Il arrive que l’éventualité d’une petite réforme, en apparence purement technique, porte en fait en germe de très profondes mutations des mœurs, et de très considérables conséquences sur la structure même de nos sociétés.
Ainsi de la réforme, en cours de discussion, du congé parental, que le langage technocratique a rebaptisé récemment CLCA (Complément de Libre Choix d’Activité). Cette disposition, qui assure en principe aux parents un revenu de substitution pour s’occuper de leurs enfants, (en complément des allocations familiales qui permet de financer leurs besoins), s’inscrit dans le cadre de la politique familiale française, reconnue aujourd’hui à juste titre comme une des meilleures du monde.
Pourtant, une remarquable étude du Haut Conseil de la Famille, qui réunit 52 représentants des partenaires sociaux, d’associations familiales, d’élus et d’experts, vient de montrer que le CLCA, dont 96% des bénéficiaires sont des femmes, prolétarise ses bénéficiaires en raison de son faible niveau (au maximum 550€/mois), écarte les femmes du travail en raison de sa longue durée (qui va jusqu’à 3 ans à partir du 2ème enfant), diminue les perspectives de carrière et de progression salariale des mères qui reviennent au travail après une si longue interruption et enfin perpétue le partage sexuel des fonctions dans la société.
Pour y remédier, le Haut Conseil propose un choix entre deux options sans conséquence budgétaire : soit une forte hausse du CLCA (allant jusqu’à 70 % du dernier salaire avec un plancher minimum) sur un an maximum après chaque naissance, quel qu’en soit le nombre ; soit une rémunération plus forte encore, et une durée modulée selon le nombre d’enfants : 6 mois pour le premier, 1 an pour le deuxième et 2 ans si la famille s’élargit encore.
Ces réformes sont plus que bienvenues ; et sans doute faudrait-il y ajouter au moins trois autres modifications profondes à la situation actuelle.
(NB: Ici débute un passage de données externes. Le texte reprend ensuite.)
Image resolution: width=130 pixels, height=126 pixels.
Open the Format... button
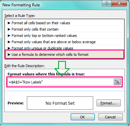coord(108,103)
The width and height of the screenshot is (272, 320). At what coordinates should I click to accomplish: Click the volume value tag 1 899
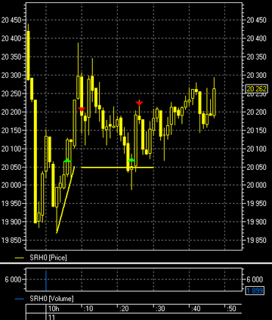point(255,291)
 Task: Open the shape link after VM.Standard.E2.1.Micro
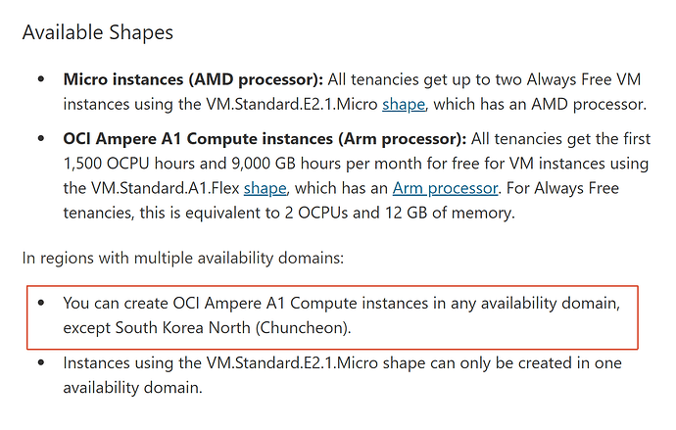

D’une part, une incitation à partager ce CLCA entre les deux parents, les hommes prenant au moins 2 mois de congé parental à chaque enfant. D’autre part une augmentation du nombre de crèches et d’assistantes maternelles, pour permettre aux parents d’avoir véritablement le choix de continuer à travailler ( selon le Haut Conseil, il manque au moins 350.000 nouvelles places , alors que seulement 200.000 sont promises par le gouvernement) ; enfin, il faudrait définir un statut spécifique pour le CLCA lorsqu’il est appliqué aux familles monoparentales, qui ont une demande particulière d’assistance, et qui seront de plus en plus fréquemment en situation d’avoir à gérer des enfants en bas âge.
Plus largement, s’intéresser au congé parental conduit donc à repenser la facon dont nos sociétés traitent les responsabilités respectives des femmes et des hommes dans la reproduction sociale. Et surtout la facon dont elles se substituent aux unes et aux autres dans la gestion de l’avenir. On en revient toujours là : une société bien gérée donne implicitement le droit de vote aux générations suivantes. La notre, sur le congé parental, comme sur bien d’autres sujets, a encore bien des progrès à faire.